Canadian pension fund Ontario Teachers Pension Plan anchored the vehicle and was joined by other sovereign wealth funds, pension funds, family offices, fund of funds and endowments.

Kedaara was founded in 2011 by former Temasek Holdings Pte India head Manish Kejriwal, along with Sunish Sharma and Nishant Sharma, who were managing director and principal respectively of global PE firm General Atlantic in India.

The firm’s first investment was Rs200 crore in Mahindra Logistics Ltd in April 2014.

In its latest investment, the PE firm led investment of $100 million by a consortium of investors in Hyderabad-based micro finance institution (MFI) Spandana Sphoorty Financial Ltd in a $270 million round.

In the recent past, Kedaara has also seen some successful exits. In September, automotive components supplier Mahindra CIE Automotive, a joint venture between Mahindra Group and CIE of Spain, agreed to acquire a 100% stake in Bengaluru-based machine components manufacturer Bill Forge, for about $200 million.

Kedaara, which acquired 50% stake in Bill Forge last year for around $48 million, exited completely through the deal.
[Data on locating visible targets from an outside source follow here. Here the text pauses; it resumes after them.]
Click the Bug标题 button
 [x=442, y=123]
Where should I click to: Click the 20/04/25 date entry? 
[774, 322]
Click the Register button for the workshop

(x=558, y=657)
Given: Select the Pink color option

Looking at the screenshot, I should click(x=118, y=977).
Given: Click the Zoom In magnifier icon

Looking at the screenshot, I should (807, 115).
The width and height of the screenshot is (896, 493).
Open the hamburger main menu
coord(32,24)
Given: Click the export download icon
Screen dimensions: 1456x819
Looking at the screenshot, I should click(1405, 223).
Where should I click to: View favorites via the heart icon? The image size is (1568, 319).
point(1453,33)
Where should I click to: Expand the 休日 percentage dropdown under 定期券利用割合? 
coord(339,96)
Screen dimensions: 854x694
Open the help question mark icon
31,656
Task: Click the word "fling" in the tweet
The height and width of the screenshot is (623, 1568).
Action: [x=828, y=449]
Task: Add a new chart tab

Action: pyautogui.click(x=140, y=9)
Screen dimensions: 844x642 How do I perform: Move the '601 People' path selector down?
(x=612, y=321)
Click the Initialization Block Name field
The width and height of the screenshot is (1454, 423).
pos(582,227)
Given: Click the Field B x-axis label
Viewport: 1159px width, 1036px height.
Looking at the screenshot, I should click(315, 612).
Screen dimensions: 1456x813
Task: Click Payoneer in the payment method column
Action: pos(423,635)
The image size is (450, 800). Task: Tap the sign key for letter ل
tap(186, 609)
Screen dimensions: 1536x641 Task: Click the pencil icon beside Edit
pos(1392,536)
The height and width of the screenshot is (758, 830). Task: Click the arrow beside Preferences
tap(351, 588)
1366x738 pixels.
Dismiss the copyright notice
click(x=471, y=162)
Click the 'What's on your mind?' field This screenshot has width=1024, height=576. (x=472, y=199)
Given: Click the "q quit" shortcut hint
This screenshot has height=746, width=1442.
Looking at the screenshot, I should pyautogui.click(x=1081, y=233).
In June, it exited Au Financiers Ltd, a retail non-banking financial services company and one of the 10 firms to receive in-principle approval to start a small finance bank.

“It has registered stellar exits in a short frame of time. It has made about 75% IRR (internal rate of return) in Au Financiers and about 55% IRR in Bill Forge,” a person familiar with the matter told Mint in November.

IFC directly invests in companies in India. It also has an active limited partner (LP) portfolio in India where it backs private equity and venture capital funds focused on India. Earlier this month, it proposed an investment of $10 million in the maiden $100 million fund of Stellaris Venture Partners, an early-stage venture capital firm founded by former top executives at Helion Venture Partners.

Prior to that, in March, it proposed an investment of $3 million in Bengaluru-based early-stage venture fund Pi Ventures and another $20 million in IDG Ventures India’s third India-focused fund in January.